At different stages of the athlete’s development there are
different size windows of adaptation. The window of adaptation concept has some
profound implications for directing training based on the athletes training
age, level of development and biological age. For the younger developing athlete, especially the male at
peak height velocity (growth spurt) the window of adaptation is huge.
Conversely for the high level elite athlete who has an advanced training age
the window of adaptation is quite small.
So what are the training implications
of this? For the developing athlete it means that they can handle and in fact
thrive on larger more general workloads. They have an anabolic advantage (The
young female athlete less so) that allows them to recover quickly and handle
the workload. There is greater margin of error. With the developing athlete, to
some extent, anything you do will make them better. That is why you see some
ridiculous programs achieve success with athletes at this stage of development.

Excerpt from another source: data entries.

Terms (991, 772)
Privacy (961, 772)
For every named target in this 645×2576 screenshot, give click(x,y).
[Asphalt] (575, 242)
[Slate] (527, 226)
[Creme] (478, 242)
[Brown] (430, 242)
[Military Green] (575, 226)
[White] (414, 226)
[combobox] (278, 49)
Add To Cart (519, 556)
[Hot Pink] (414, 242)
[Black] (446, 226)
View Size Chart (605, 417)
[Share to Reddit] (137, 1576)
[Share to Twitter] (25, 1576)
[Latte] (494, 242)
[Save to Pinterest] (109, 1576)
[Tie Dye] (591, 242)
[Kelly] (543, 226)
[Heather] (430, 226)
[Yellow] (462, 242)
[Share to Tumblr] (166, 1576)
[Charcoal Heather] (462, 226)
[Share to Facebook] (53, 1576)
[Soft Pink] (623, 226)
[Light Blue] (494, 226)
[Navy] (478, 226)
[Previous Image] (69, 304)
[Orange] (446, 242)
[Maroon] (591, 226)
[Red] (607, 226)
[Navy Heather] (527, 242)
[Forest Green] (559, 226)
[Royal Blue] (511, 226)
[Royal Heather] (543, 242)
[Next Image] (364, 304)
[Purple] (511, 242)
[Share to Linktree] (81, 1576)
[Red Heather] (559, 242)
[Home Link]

I do not condone that; I think you should be thinking long term and how the
work done when they are developing will eradicate all deficiencies so they
arrive at the elite level fully prepared to thrive.
At the elite level because of the accumulation of work the training should be very specific and directed. For the high level athlete the window of adaptation is quite small, so the loads must be more intense, very focused and specific to the individual. At the elite level more general work is not better, in fact it can be counterproductive. Because the window is quite small there is virtually no margin of error, therefore detailed training monitoring and planning are essential.